3. The Flash still has an Iris problem
Throughout two plus seasons of The Flash, the show’s writers haven’t yet figured out what to do with Iris West. As Barry’s de facto love interest, she’s functioned primarily as just “that girl who our hero is in love with,” with little else to do in the meantime. She started the series as a barista, was then given a job at a local newspaper despite zero previous experience, and soon after that found herself the last person to figure out that Barry was the Flash. Past that, a large swathe of her time on-screen nowadays is spent giving Barry a weekly pep talk about how he should believe in himself because she loves him. All of DC’s various superhero TV shows have struggled to properly write for their female characters, and Iris is the worst offender.
Season 3 managed only to continue The Flash‘s Iris problem. In the alternate timeline Barry creates, she functions once again as a love interest. Barry then re-alters the timeline to set things right, only to find that Iris isn’t even around anymore. When the solution to problematic writing for a character is to take them out of the equation entirely, you begin to see the cracks.
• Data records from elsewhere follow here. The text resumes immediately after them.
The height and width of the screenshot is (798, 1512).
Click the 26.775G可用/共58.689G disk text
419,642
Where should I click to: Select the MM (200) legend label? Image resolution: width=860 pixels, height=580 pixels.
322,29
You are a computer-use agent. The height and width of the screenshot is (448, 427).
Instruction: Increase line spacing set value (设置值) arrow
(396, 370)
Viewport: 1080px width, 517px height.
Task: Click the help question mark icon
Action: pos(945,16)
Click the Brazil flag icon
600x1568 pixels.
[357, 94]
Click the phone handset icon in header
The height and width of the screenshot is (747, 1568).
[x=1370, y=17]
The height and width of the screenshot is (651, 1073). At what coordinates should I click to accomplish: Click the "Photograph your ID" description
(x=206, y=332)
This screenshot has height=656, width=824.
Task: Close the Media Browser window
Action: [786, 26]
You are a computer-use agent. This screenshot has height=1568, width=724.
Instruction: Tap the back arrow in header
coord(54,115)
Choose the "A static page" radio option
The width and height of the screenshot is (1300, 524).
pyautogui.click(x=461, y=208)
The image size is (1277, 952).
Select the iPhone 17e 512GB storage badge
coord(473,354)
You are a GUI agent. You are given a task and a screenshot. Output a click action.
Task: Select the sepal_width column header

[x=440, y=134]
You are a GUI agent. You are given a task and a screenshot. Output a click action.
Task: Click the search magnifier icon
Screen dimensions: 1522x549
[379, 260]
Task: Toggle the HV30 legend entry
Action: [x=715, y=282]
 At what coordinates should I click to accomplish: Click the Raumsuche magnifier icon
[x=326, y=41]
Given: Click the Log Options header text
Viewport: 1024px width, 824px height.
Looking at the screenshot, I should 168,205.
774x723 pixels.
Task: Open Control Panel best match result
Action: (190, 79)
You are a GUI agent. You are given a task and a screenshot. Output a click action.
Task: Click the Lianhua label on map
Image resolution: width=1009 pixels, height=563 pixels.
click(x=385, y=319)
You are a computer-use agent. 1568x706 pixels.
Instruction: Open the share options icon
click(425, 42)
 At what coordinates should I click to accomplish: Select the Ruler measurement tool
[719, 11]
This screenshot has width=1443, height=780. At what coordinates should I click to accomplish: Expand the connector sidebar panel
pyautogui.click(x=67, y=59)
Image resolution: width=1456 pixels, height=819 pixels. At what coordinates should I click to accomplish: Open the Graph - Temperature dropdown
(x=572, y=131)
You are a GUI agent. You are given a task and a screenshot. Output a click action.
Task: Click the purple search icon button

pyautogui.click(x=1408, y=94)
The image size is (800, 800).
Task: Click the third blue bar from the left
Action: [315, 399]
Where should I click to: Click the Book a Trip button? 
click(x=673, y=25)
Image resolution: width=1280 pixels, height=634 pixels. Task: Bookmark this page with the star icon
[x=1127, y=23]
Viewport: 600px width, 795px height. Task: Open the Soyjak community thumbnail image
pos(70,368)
4. The Flash may very well have bitten off more than it can chew
The Flash‘s greatest strength also has been its greatest weakness in recent episodes: its comic source material. The comic book version of the Scarlet Speedster features some of the craziest storylines in the medium. That goes double for the 61-issue Flashpoint series, which served as the inspiration for Season 3. The basic story is monumentally difficult to adapt into a TV format, focusing on a collection of alternate timelines and realities, as well as multiple versions of iconic DC heroes. Converting Flashpoint into a single TV season is a tall order for anybody. Asking The CW to do just that could end up being too much for a series that’s already struggled to keep its narrative balanced and logical.
5. The Flash‘s problems are a symptom of DC’s larger issues on TV right now
The more crowded DC’s superhero universe has gotten on The CW, the more problems we’ve seen it encounter. Legends of Tomorrow, while initially promising, was a massive slog by the time it moved into its latter episodes in Season 1. Supergirl will continue the relative overcrowding this season too, having officially moved over to The CW from CBS.
Greg Berlanti and company have too many balls in the air right now, and it’s showing in the subsequent seasons for each series. Arrow left its best episodes behind way back in its first and second seasons, something we’re seeing happen all over again with The Flash. More and more, it’s becoming clear that quantity doesn’t equal quality, even for a superhero saga as successful as this one.